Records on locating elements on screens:
----

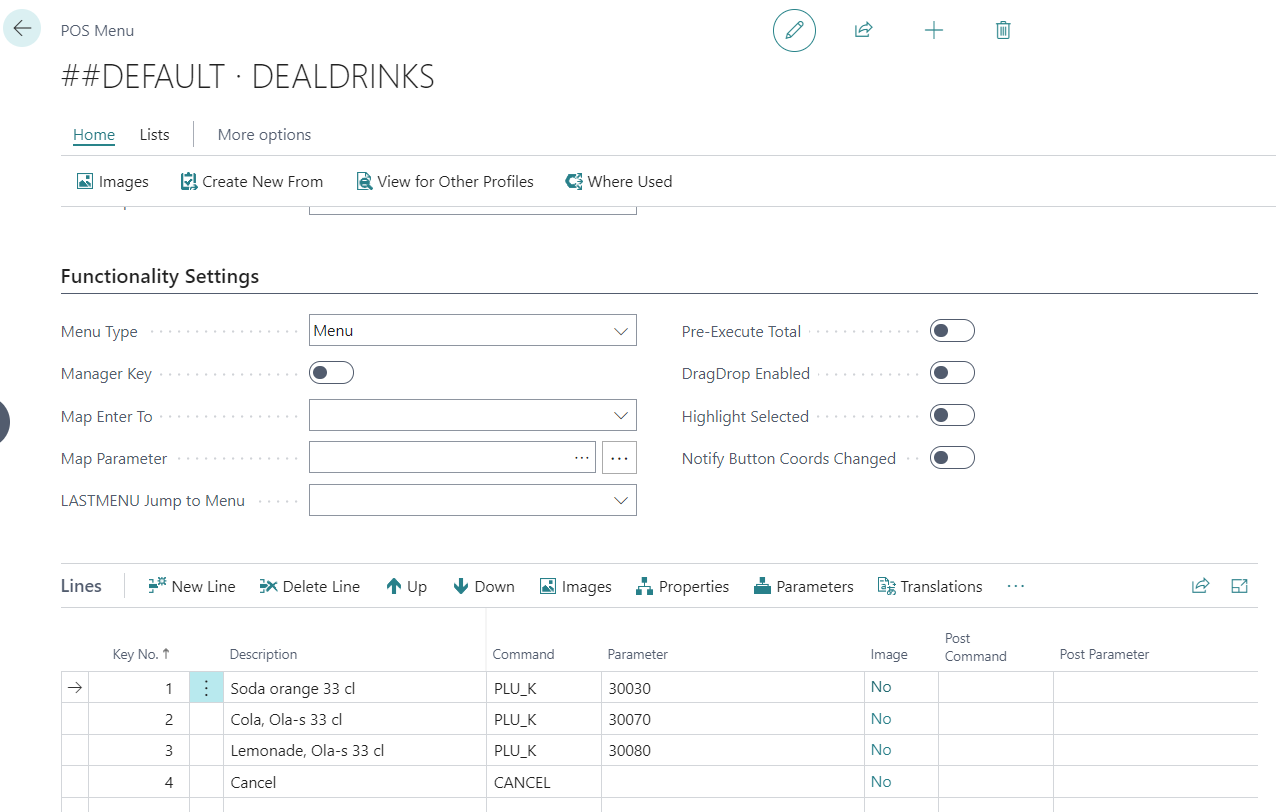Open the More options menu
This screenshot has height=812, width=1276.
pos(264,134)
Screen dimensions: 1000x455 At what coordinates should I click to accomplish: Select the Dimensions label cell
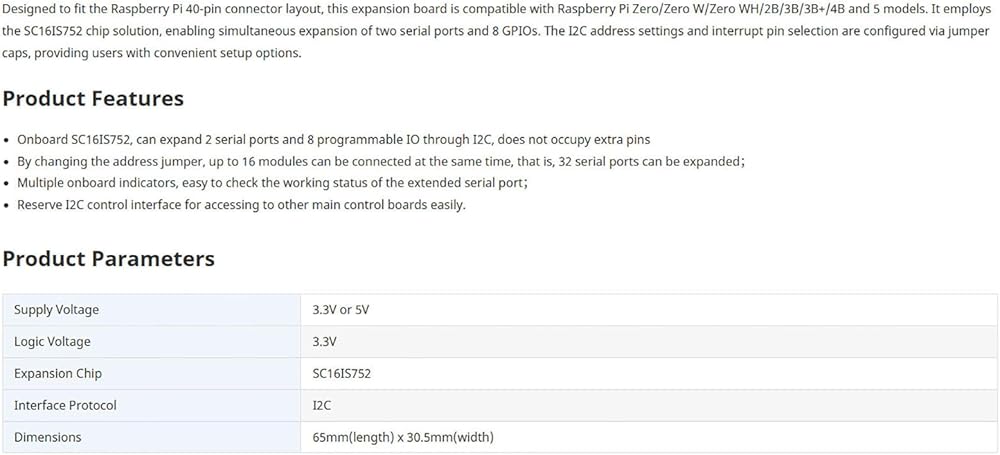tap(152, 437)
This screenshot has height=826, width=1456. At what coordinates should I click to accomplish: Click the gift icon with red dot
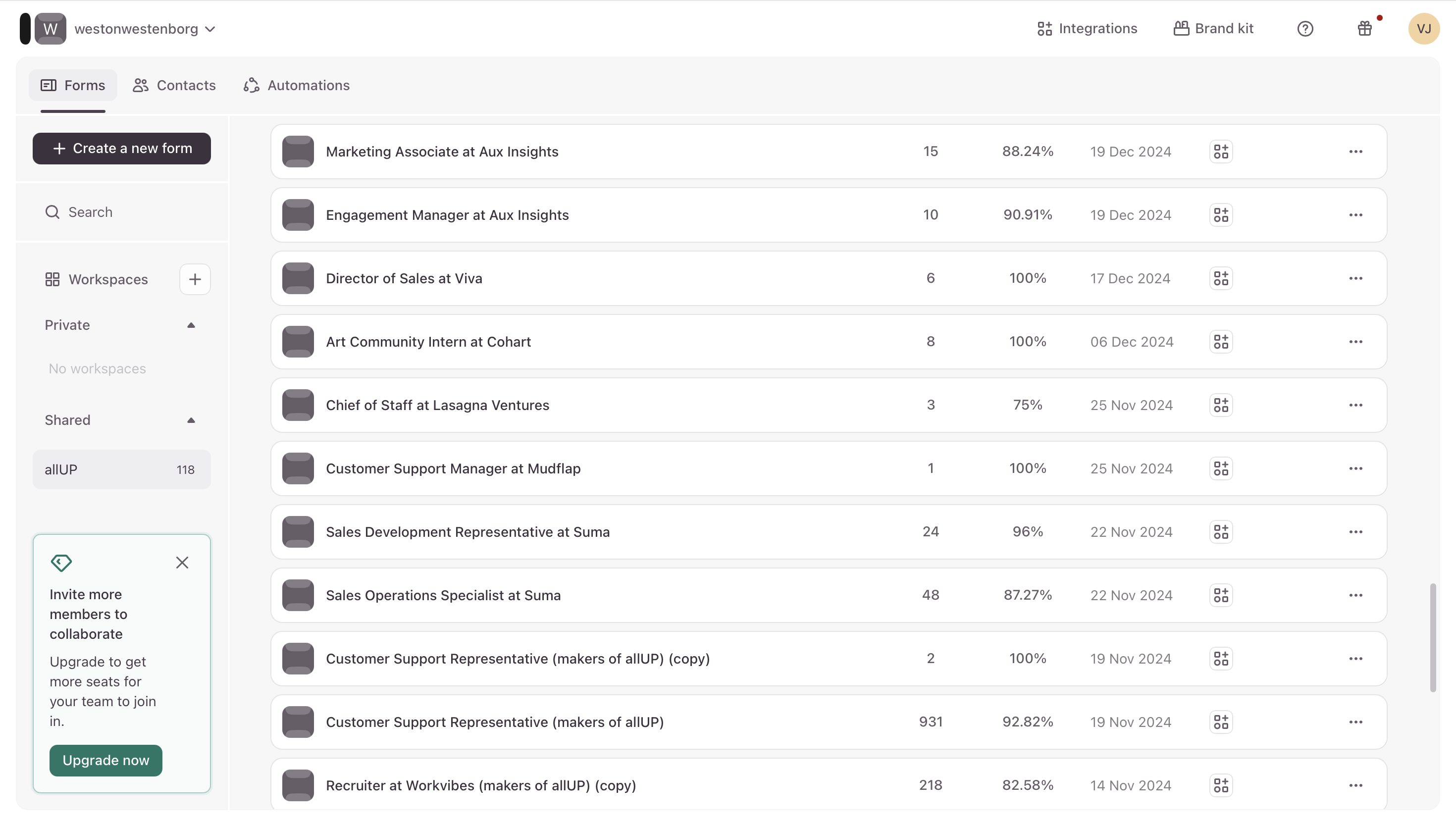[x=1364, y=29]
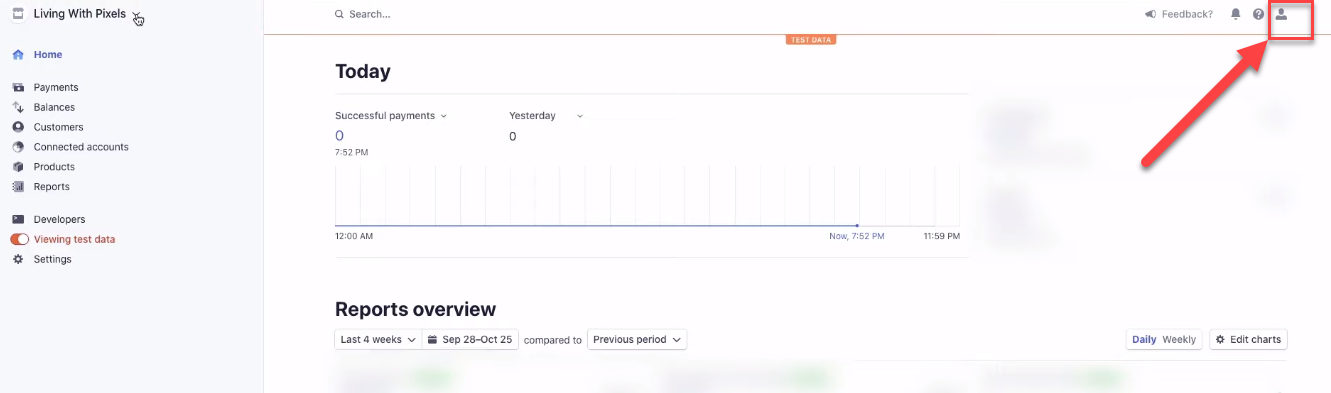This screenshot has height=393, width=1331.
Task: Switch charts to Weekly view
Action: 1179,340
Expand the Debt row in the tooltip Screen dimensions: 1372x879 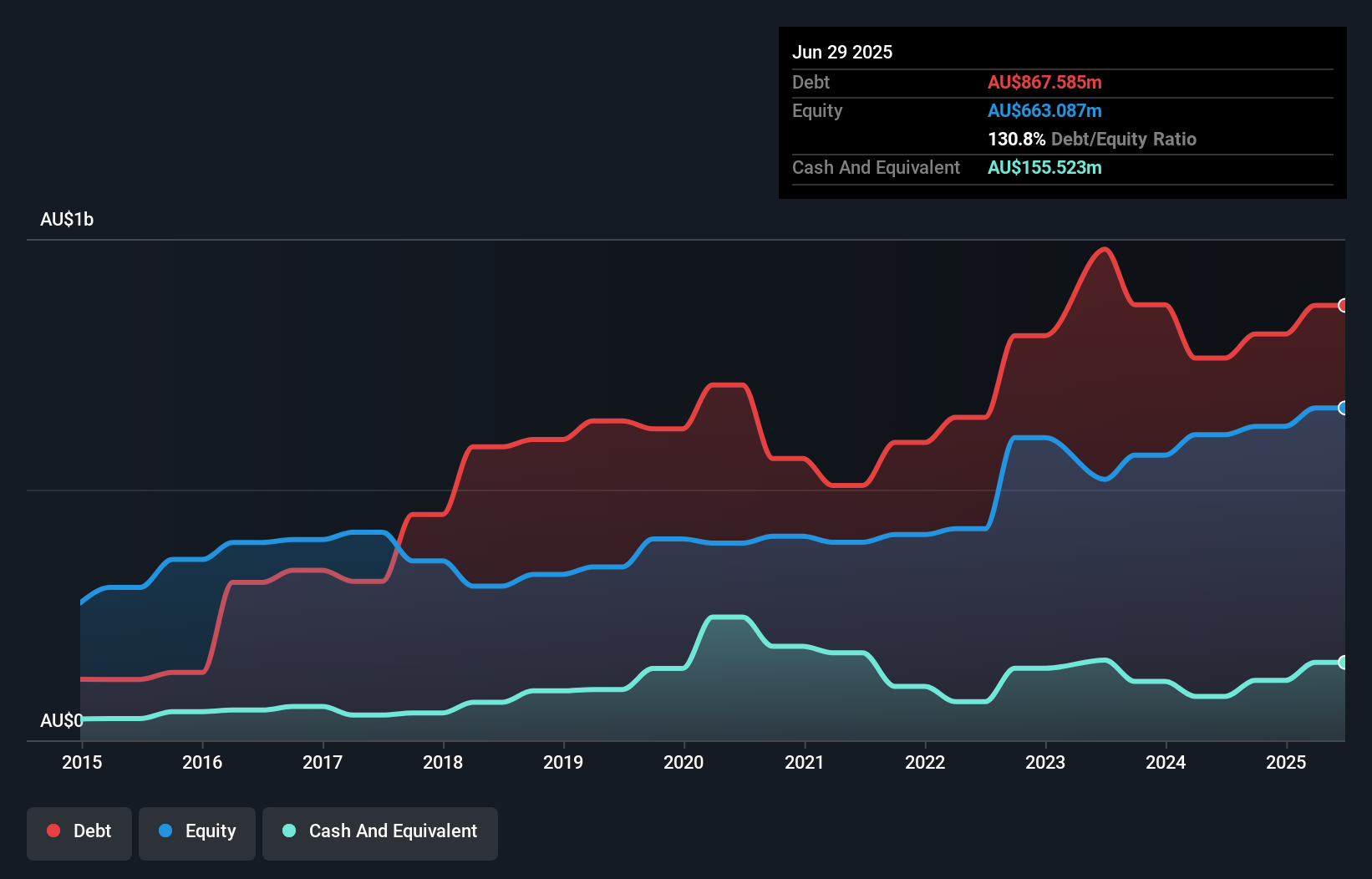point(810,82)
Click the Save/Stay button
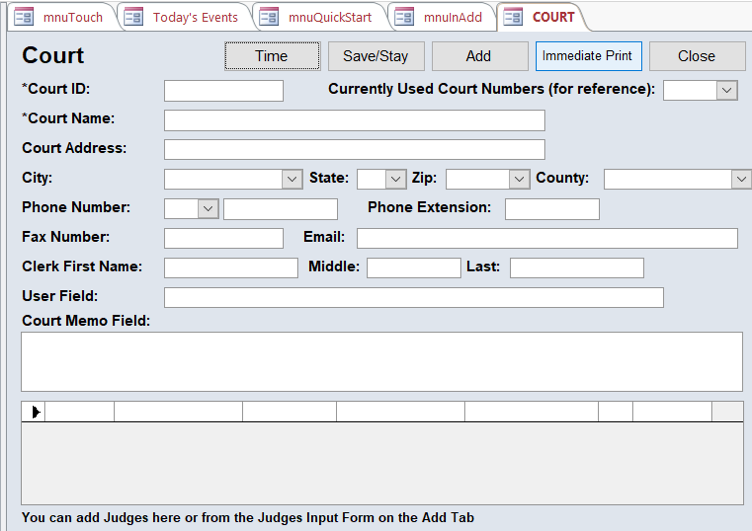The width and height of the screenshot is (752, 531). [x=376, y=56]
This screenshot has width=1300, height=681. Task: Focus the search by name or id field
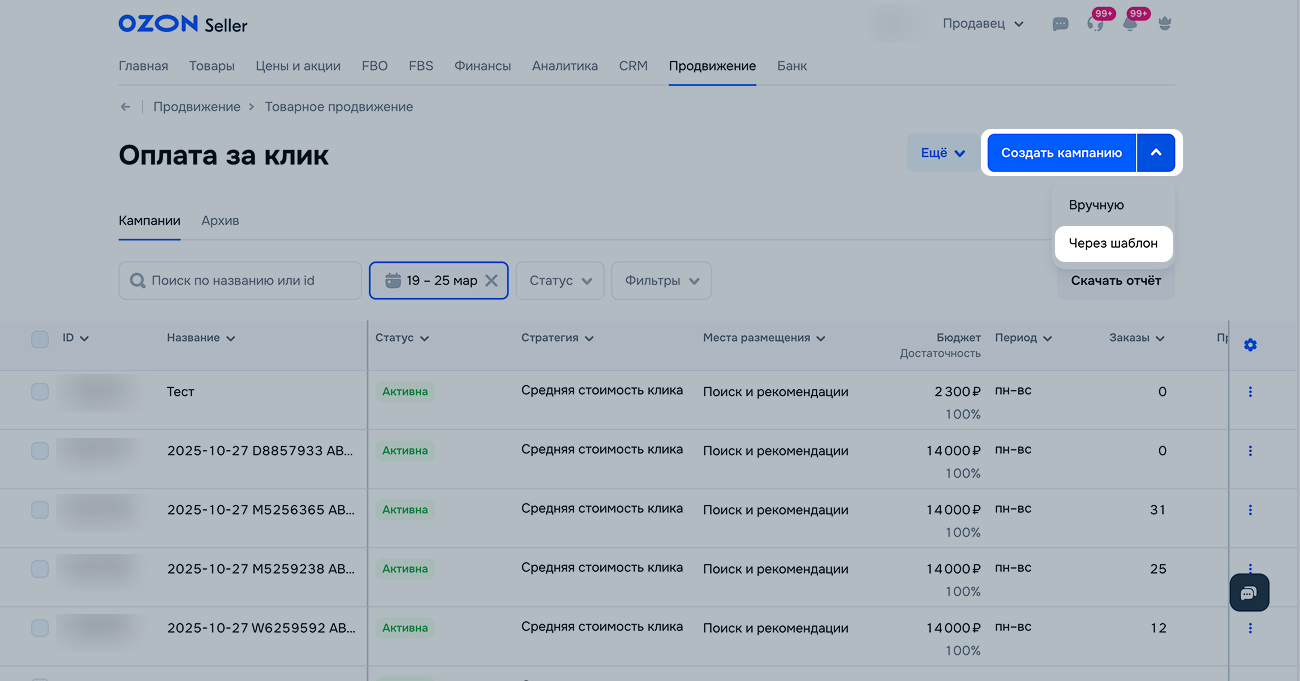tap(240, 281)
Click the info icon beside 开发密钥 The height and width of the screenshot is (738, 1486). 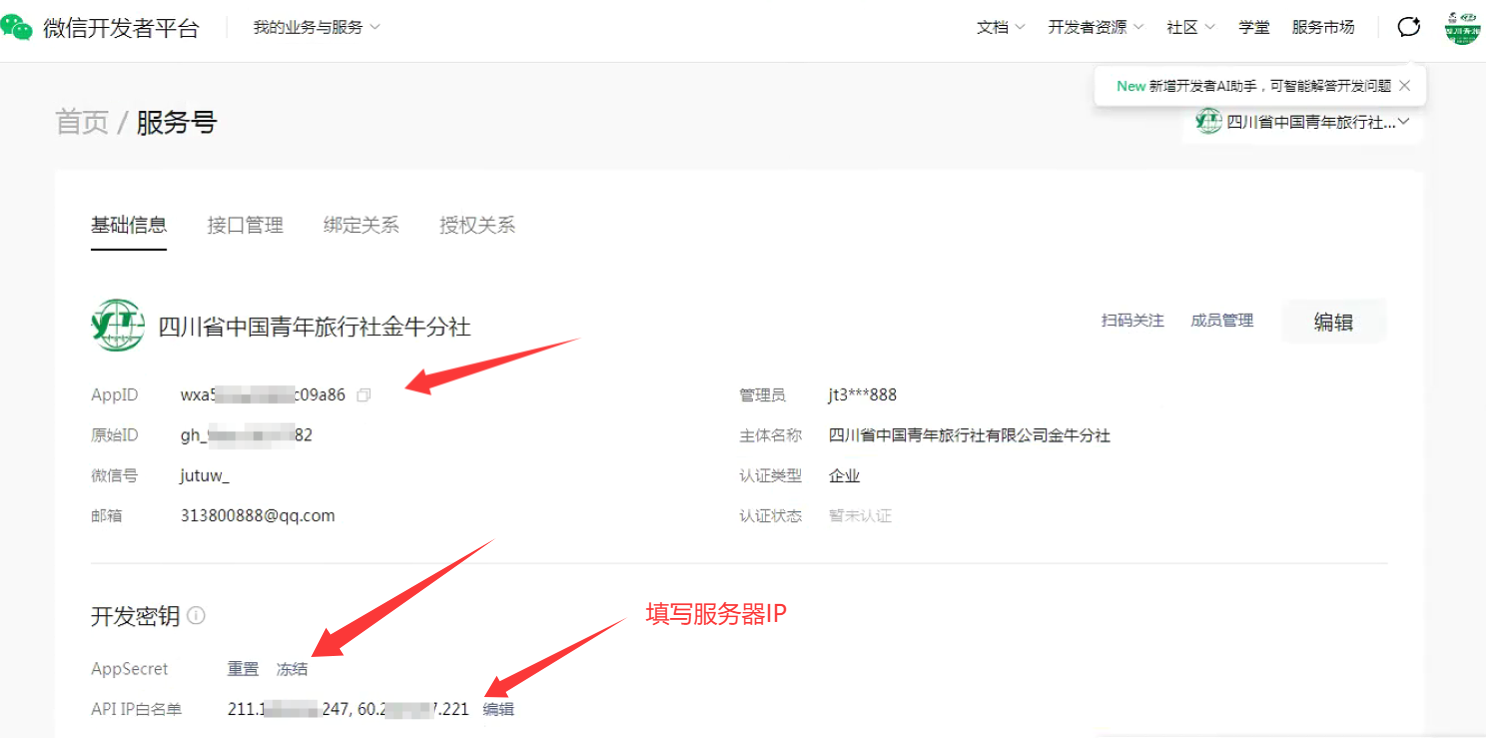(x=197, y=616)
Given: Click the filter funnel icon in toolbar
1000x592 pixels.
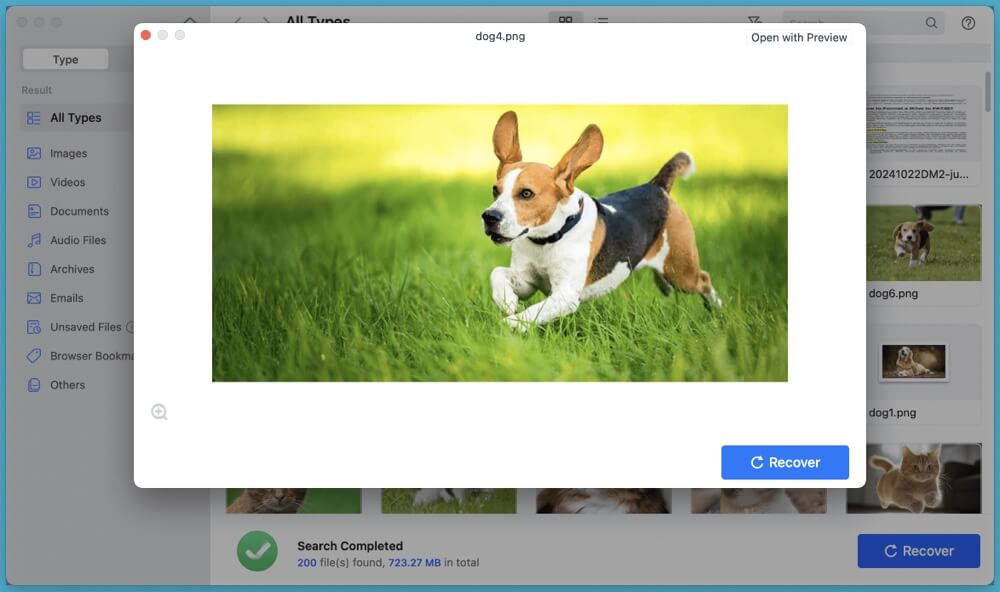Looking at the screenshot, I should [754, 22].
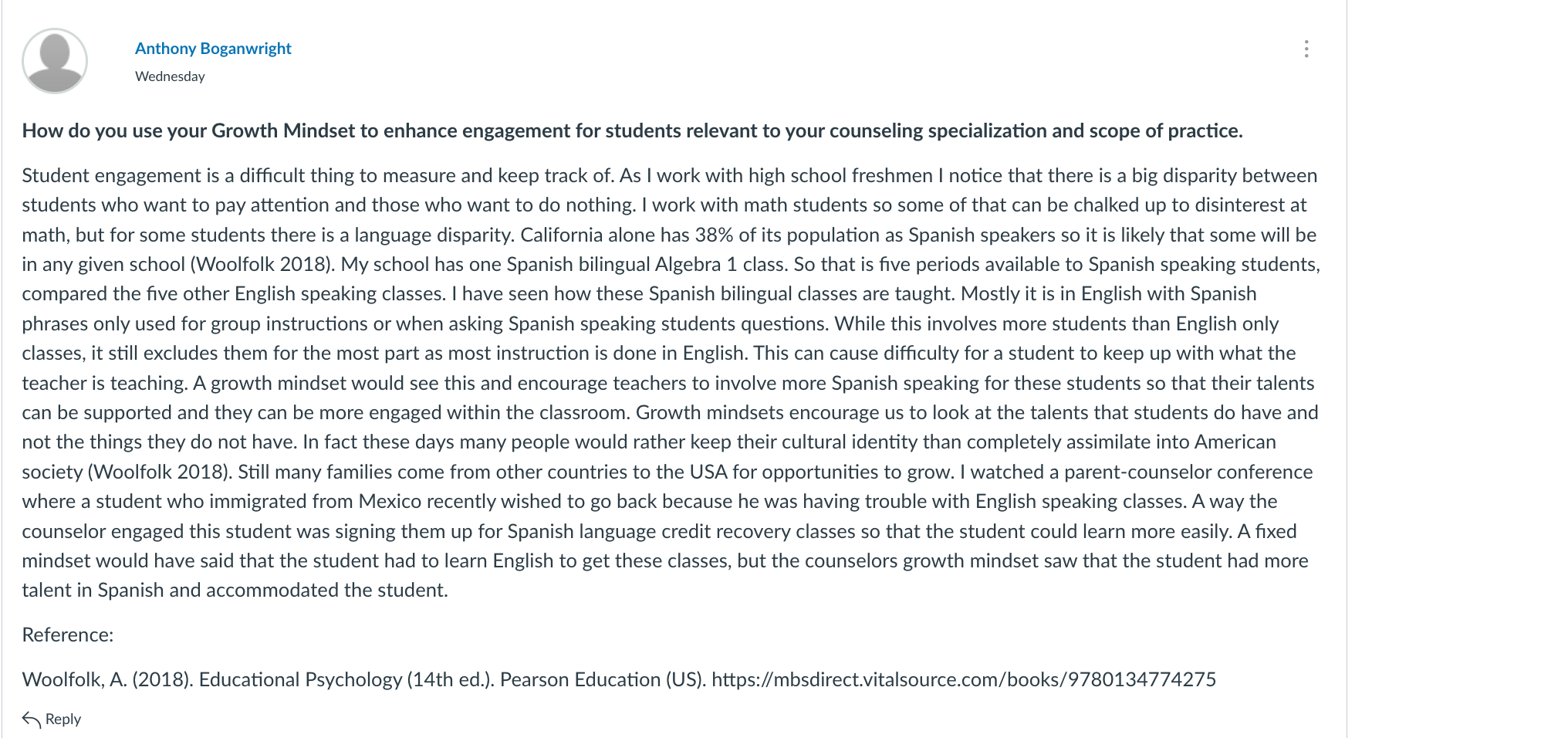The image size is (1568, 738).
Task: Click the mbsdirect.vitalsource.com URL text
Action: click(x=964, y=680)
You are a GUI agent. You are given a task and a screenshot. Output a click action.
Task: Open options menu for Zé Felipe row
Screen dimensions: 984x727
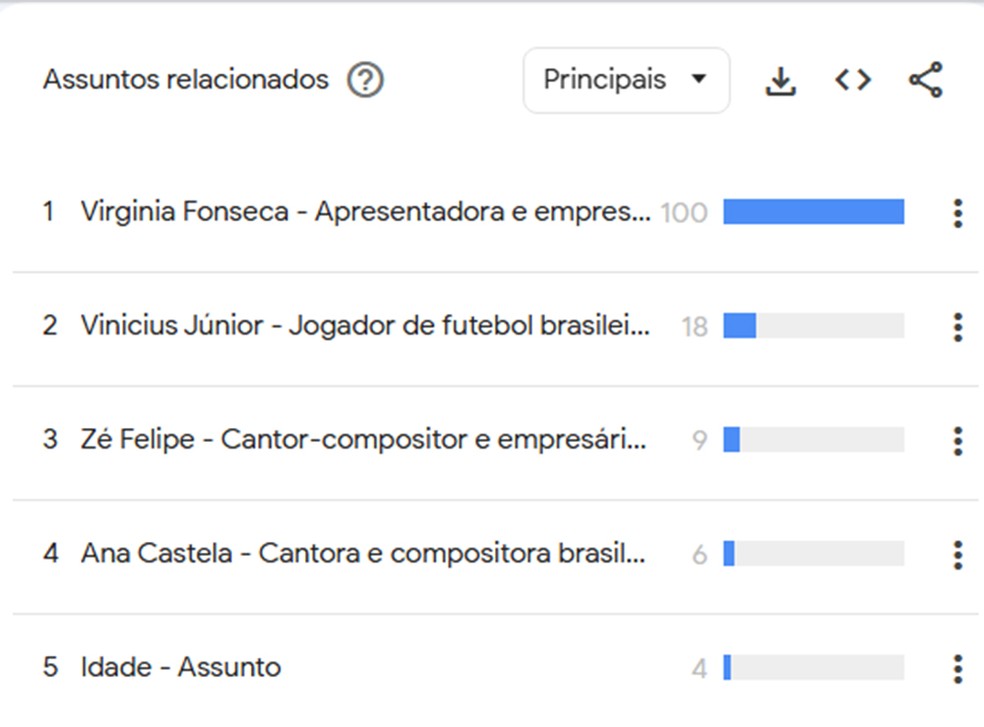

----

TO DO:
Return everything from the line containing "Given: Click the" down to the end of the listing, word for word. Leave the pictures out.

ANSWER FOR THIS EXERCISE:
Given: Click the filter funnel icon in toolbar
1000x592 pixels.
Looking at the screenshot, I should [754, 22].
The image size is (1568, 738).
Task: Click the mbsdirect.vitalsource.com URL text
Action: click(x=964, y=680)
You are a GUI agent. You are given a task and a screenshot. Output a click action.
Task: Open options menu for Zé Felipe row
Screen dimensions: 984x727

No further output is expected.